# INSTRUCTIONS
1 – In the book review, how many weapons were captured in Operation Speedy Express?
2 – Please copy the book review word for word from "The United States" up to and including "Timor and Cyprus.".

# DOCUMENT SECTION
┌──

THE TRIAL OF HENRY KISSINGER
by Christopher Hitchens, Verso, 2001, $35

“Kissinger is a thug, a crook, a liar and a murderer.”
– Christopher Hitchens

The United States government is the most violent in the world and since 1945 has killed upwards of eight million people in the Third World. The Ribbentrop of the American Reich who arranged much of this genocide was Henry Kissinger, National Security Adviser and Secretary of State in the Nixon and Ford Administrations. In this elegantly written and damningly accurate account, Hitchens charges Kissinger with war crimes, crimes against humanity and conspiracy to commit murder, kidnap and torture in the cases of Indochina, Bangladesh, Chile, East Timor and Cyprus.

During the Vietnam War, the U.S. killed about 4.3 million people in Vietnam, Cambodia and Laos, the overwhelming majority of them civilians. Kissinger and Nixon prolonged the war by four years (out of a total of eight) and expanded it to neutral Cambodia and Laos, destroying three countries “in a series of premeditated war crimes.” Hitchens explains that the U.S. deliberately targeted civilians for bombings and ground attacks “as a matter of policy” (a violation of the Nuremberg Principles and the Geneva Convention). One particularly bloody U.S. slaughter called Operation Speedy Express which took place in early 1969 claimed to have killed 10,899 “enemy” yet captured only 748 weapons (all the Vietcong were armed). Kevin Buckley, a Newsweek correspondent in Vietnam at the time, reported that this discrepancy could be explained by “the conclusion that many victims were unarmed innocent civilians.”

Not satisfied with killing civilians in Vietnam, Kissinger expanded the war into Cambodia and Laos where U.S. bombing and invasion resulted in up to one million and 350,000 deaths respectively. Although the U.S. military informed Kissinger that there would be substantial Cambodian civilian casualties, he told the Senate that Cambodian areas selected for bombing were “unpopulated,” a blatant lie. Secretary of State William Rogers and Secretary of Defence Melvin Laird were highly skeptical about widening the war but Kissinger actually lobbied for the invasion of Cambodia and usurped the chain of command to take personal charge of the bombing. He beamed when giving Nixon reports on the bombing of Cambodia and seemed to be having “fun” with it according to the President.

└──

# DATA

┌──

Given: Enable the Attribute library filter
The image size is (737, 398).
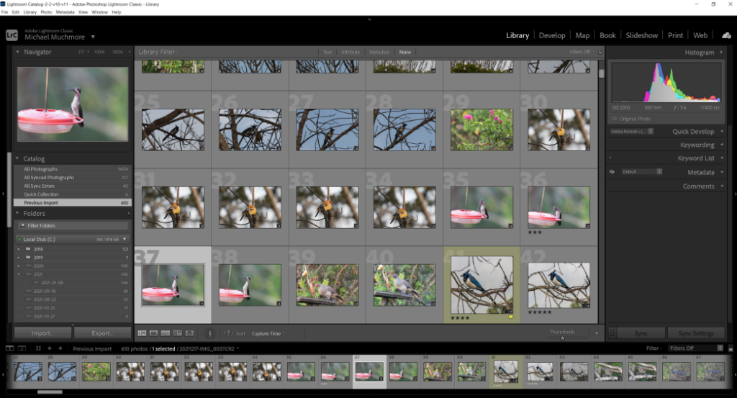Looking at the screenshot, I should tap(351, 53).
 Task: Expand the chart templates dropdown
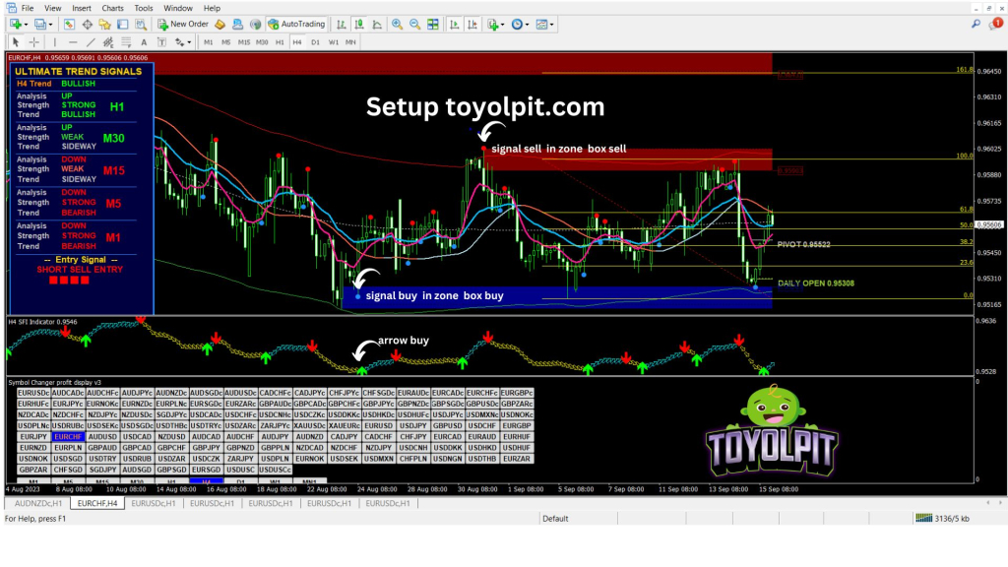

└──

# OUTPUTS FOR THE TASKS
1 – 748

2 –
The United States government is the most violent in the world and since 1945 has killed upwards of eight million people in the Third World. The Ribbentrop of the American Reich who arranged much of this genocide was Henry Kissinger, National Security Adviser and Secretary of State in the Nixon and Ford Administrations. In this elegantly written and damningly accurate account, Hitchens charges Kissinger with war crimes, crimes against humanity and conspiracy to commit murder, kidnap and torture in the cases of Indochina, Bangladesh, Chile, East Timor and Cyprus.